Aliya’s story could be the story of any girl her age treading some choppy waters and navigating some bumps along the way. Readers will recognize themselves in her as perhaps they too have tried at times to fit in or be included. Perhaps they too have had a run in with a bully. I hope then that they will see Aliya’s struggles as their struggle and be on her side and cheer her on as she works to resolve her issues and find her bearing.
When we first meet Aliya she is tentative but with time she grows more self assured. I tried to speak to the inner strength that we all possess in varying degrees. I hope the story will be uplifting as it is about faith in the human potential to do the right thing and walk the path that’s right for them.

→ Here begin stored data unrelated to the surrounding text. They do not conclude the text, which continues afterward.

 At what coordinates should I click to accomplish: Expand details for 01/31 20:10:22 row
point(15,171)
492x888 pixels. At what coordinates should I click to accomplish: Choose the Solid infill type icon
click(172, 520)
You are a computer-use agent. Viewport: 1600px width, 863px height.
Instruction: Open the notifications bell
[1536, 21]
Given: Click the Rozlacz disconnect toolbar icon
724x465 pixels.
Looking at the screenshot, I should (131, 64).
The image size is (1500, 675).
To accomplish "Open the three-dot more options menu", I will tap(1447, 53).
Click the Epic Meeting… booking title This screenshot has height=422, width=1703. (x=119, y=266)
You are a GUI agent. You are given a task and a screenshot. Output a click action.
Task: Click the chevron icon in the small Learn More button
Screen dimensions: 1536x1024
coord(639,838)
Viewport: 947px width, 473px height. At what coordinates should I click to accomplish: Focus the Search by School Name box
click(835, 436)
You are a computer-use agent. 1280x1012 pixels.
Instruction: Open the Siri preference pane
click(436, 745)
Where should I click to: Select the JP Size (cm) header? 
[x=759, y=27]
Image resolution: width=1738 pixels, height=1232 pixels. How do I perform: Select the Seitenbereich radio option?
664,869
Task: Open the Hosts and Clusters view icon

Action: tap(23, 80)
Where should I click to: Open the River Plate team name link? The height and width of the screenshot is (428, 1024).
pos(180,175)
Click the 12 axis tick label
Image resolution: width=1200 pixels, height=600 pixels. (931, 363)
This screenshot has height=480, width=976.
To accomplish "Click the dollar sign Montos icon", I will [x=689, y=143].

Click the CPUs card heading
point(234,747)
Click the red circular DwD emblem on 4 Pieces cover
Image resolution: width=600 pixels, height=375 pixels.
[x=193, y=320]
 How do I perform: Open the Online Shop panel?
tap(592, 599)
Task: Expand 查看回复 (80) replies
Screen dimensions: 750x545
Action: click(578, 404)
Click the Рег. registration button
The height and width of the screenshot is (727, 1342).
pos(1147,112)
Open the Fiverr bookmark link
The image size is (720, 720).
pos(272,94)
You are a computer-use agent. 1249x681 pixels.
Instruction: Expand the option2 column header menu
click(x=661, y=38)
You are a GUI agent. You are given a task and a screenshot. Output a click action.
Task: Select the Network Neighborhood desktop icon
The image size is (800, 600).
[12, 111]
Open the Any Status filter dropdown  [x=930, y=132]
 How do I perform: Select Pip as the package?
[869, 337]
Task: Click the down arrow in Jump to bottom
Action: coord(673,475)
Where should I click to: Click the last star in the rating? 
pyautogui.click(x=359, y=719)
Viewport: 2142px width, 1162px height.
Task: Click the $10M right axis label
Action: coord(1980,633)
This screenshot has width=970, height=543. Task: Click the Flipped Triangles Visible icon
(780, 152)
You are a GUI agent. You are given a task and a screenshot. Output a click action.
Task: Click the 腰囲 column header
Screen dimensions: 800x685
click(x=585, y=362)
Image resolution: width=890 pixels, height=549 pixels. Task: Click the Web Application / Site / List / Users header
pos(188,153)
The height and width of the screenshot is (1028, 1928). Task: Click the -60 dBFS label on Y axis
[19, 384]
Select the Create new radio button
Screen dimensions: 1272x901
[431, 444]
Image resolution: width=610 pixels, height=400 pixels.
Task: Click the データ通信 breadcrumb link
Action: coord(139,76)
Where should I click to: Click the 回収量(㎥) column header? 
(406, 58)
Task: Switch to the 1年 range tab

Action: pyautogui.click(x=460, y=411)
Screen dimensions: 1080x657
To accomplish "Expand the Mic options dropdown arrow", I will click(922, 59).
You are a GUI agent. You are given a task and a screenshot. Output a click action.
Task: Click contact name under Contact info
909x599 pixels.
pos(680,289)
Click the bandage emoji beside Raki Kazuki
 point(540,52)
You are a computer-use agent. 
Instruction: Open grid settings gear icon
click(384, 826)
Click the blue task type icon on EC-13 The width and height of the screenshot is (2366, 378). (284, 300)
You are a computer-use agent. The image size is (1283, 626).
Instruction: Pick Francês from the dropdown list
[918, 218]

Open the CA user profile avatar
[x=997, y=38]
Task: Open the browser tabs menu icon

Aliya receives a lot of help along the way. She has a supporting family and good friends. I hope that young readers will see that if they are enmeshed in problems, there are people around them who can be counted on for help. One of the finest things one can have is a good sense of self. I hope the readers will take that away from the book, if nothing else, and seek out opportunities that will nurture their own self identity.
Finally, I attempted to dispel certain misconceptions about Muslims and Islam in the book and I hope readers will see that Muslims come in all skin tones, enthicities and degrees of religious fervor and that they are no different in this from Christians, Jews, or Hindus. They are people with similar aspirations and ambitions as their neighbors. Most of all, I hope the readers will see that it’s not what’s on our head that matters but what’s in it.
Thank you for the opportunity to share some thoughts and Ramadan Mubarak to all Muslim readers!
Farhana Zia is an elementary school teacher who grew up in Hyderbad, India. Her stories blend humor and tradition, memories and contemporary moments. Her first picture book, Hot, Hot Roti for Dada-ji received a starred review from Kirkus.